What happened?

During the start of 2023, training was going perfectly; I was managing my training load well and the body was responding. I’d made some big performance jumps, resulting in my best VO2 max and power results in the LAB on the bike. My running and swimming were also ticking along well.


Then…. after a shift at work, whilst cycling home along the outer city trail a reckless driver drove through a stop sign and took me out on the cycle path. I knew straight away it wasn’t good. I was knocked unconscious and woke up enroute to the Royal Melbourne Hospital. I was discharged from the trauma ward about 48hrs later, on crutches, arm in a sling and in considerable pain.



The early stages

Mum came to the rescue, collected me and my belongings from Melbourne and we made the journey back home to East Gippsland. The plan was to stay until I could move around independently. We had been advised I’d be much improved in a week however, still having to manage my pain with strong medication a week later we knew there was more to the story.


After multiple trips to the Olympic Sports Medical Centre for various X-ray’s and MRI’s I was diagnosed with a fractured fibula and grade three damage on the ligament which connects the shoulder and collar bone.


This was an incredibly hard time for me mentally. My shoulder was borderline to being a grade two or three tear. Some doctors were saying 6 to 12 months recovery including surgery, while other doctors were saying 6 weeks in a sling. The mixed messages made this time very challenging for me. Personally, I enjoy setting goals and mapping a pathway and this was making everything blurry, I couldn’t see a clear road to recovery.


During week three post-accident we started consulting a shoulder specialist experienced in treating professional swimmers and tennis players. After many X-rays of both shoulders, holding weights in each and comparing movements, trying to manage the pain, we were able to diagnose a grade 2 shoulder injury. In the circumstances the best possible outcome – 6 weeks in a sling and “you should be good to go”.


Finally, I could begin to see the road to recovery.


The road to recovery

I could now see light at the end of the tunnel, I guess. Some rough timelines in being able to walk again and then slowly return to the sport. All my energy went to healing as fast as possible.

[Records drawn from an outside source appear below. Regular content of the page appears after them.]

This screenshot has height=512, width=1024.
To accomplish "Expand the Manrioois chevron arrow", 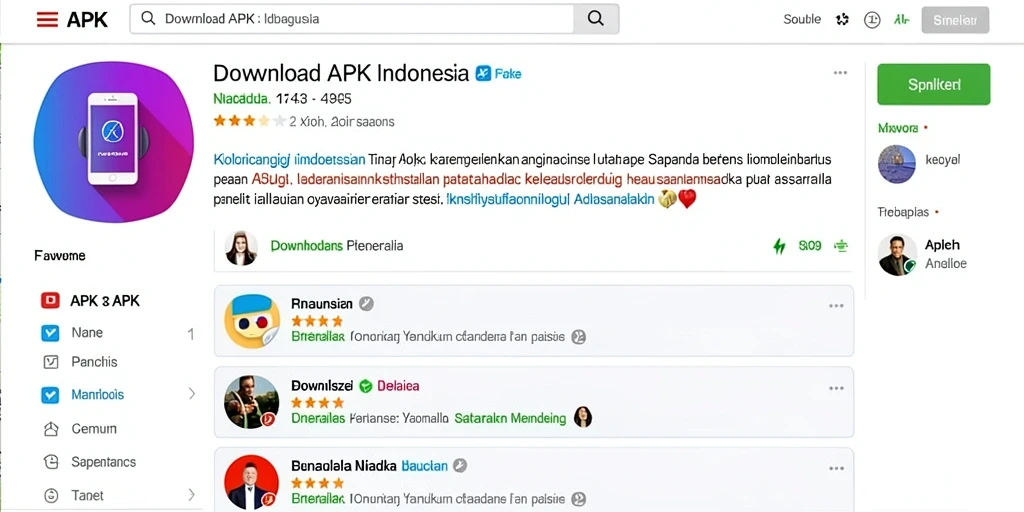I will pyautogui.click(x=192, y=394).
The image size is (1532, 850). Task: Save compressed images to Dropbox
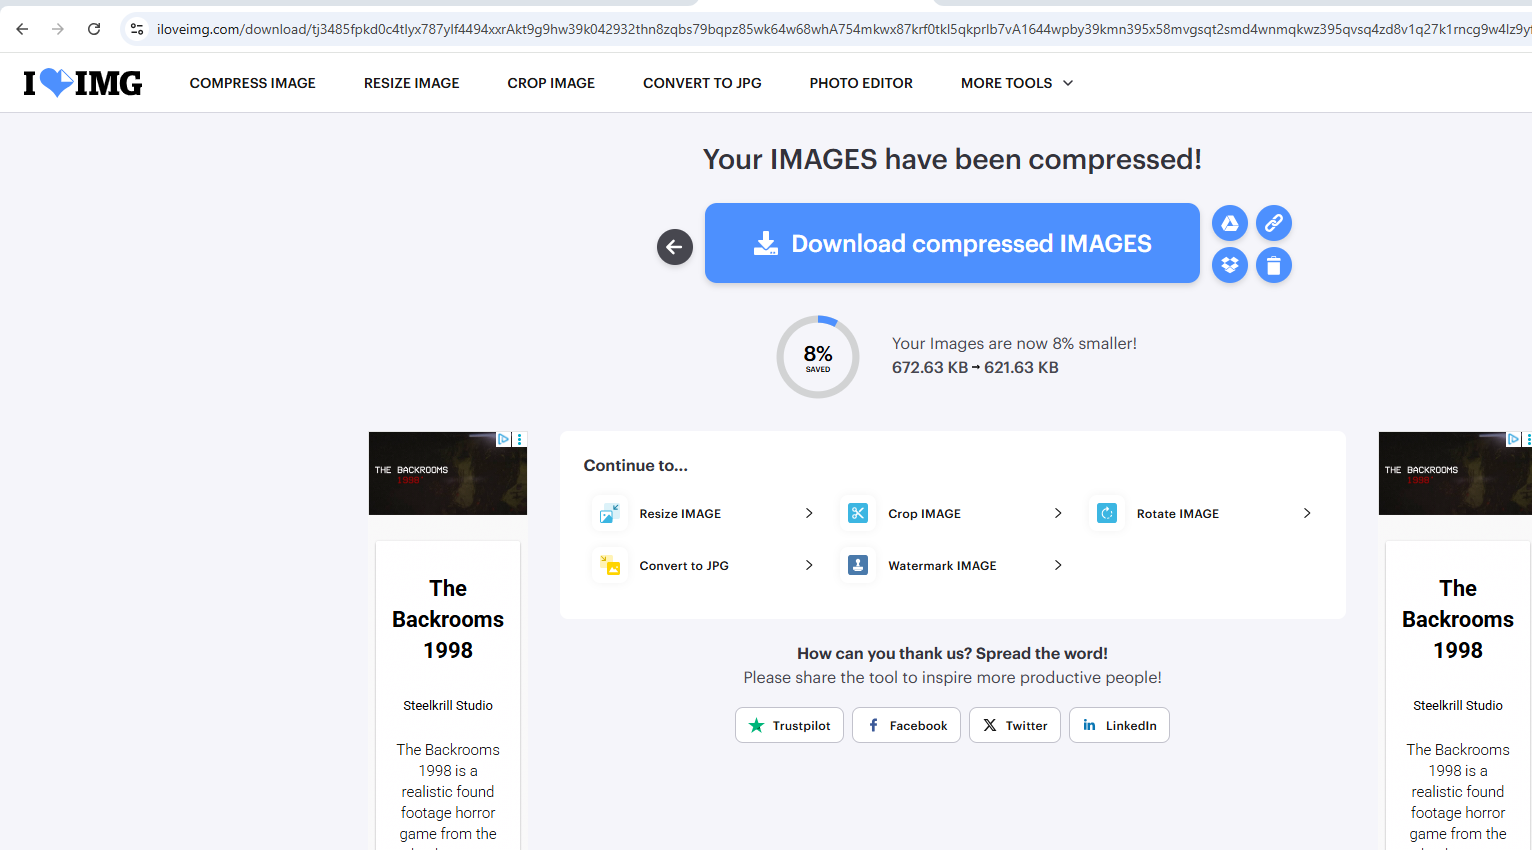pyautogui.click(x=1229, y=265)
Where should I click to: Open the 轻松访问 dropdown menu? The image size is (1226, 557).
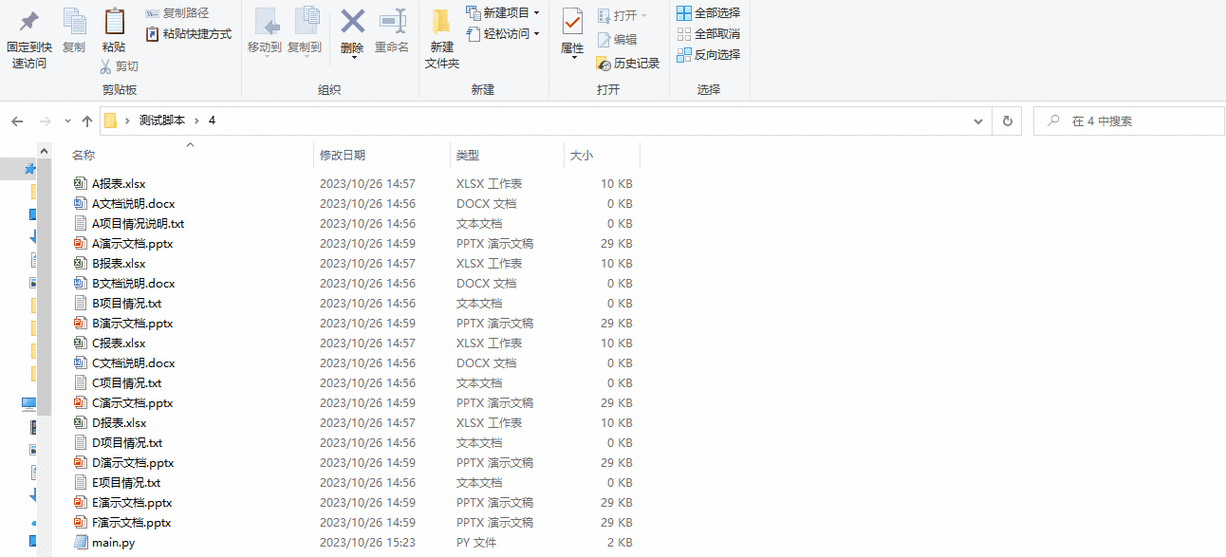[504, 34]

This meant sleeping 12-14 hours a night, eating mum’s amazing healthy food, staying as immobilised as possible, reading books, listening to podcasts, and planning a 2023/24 race season in the hope I could compete.


The time went past surprisingly fast. I had so much support from family members, friends, and sponsors. As I started being able to move around on my crutches, I spent more time hanging out with my brother fishing, catching up with family for breakfasts and attending races where I had planned to compete to support my friends who could race.


Week 9, dad and I travelled down to Melbourne for the final set of scans, and I received the all clear to ditch the crutch and remove the sling. It felt amazing, but this was just a small step in the long journey to ‘return to full fitness’.


Phase Two

It was now time to visit my friends at Camberwell Sports Spinal Medicine and put together a plan. I moved back to Melbourne, University kicked off for the year and I started slowly introducing more swimming, riding and running, while working closely with the CSSM team on a Wednesday and completing 3 weekly gym sessions prescribed by the team to help build the foundation back. This is so incredibly important for an endurance sport like triathlon to avoid future injuries.


I’m now in week 6 or recovery. I’ve found a great routine between work, training, university studies and am enjoying the journey back and am on track to head over to Europe late May/Early June and catch the back end of the European tour.


CSSM Physio Peter Stath has been working with Tom on his recovery

The main focus from my end is to recondition his body overall to best prepare him for his upcoming competitions. We know Tom sustained quite a heavy fall off his bike in mid January. He sustained a grade III AC joint sprain, concussion, and bone bruising on his knee. He also has had recurrent and previous ankle sprains.


Therefore, we are utilising exercise rehab as his main form of rehab focussing on developing low body strength and stability that will allow him to return to his cycling and running loads. We are also focussing on his shoulder positioning and control that will allow him to return to swimming and maintain an efficient swim stroke.


Tom is diligent in his rehab sessions and extremely committed outside of the clinic. He has a proactive approach to his own rehab and gym work that is only benefiting and assisting his progress in physio. The next phase of his programming will shift into a bit more of a strength/endurance block that will allow him to make greater improvements in his cycling, running and swimming performance.


We admire Tom’s dedication to his rehab and can’t wait to see how he goes this year!


About the author

2023 #TeamCSSM athlete Tom Fisher specialises in off-road triathlons, most recently representing Australia overseas in the World Championships placing an incredible 5th position. Tom says that he has learnt many valuable life skills as a triathlete including time management, communication skills and discipline.


Prior to his accident, Tom spent around 25-30 hours a week swimming, riding, running, and gym work.
Tom enjoys the supportive nature of the triathlon community.”If it wasn’t for the passion, support and guidance within the triathlon community, I don’t think I would be where I am today.”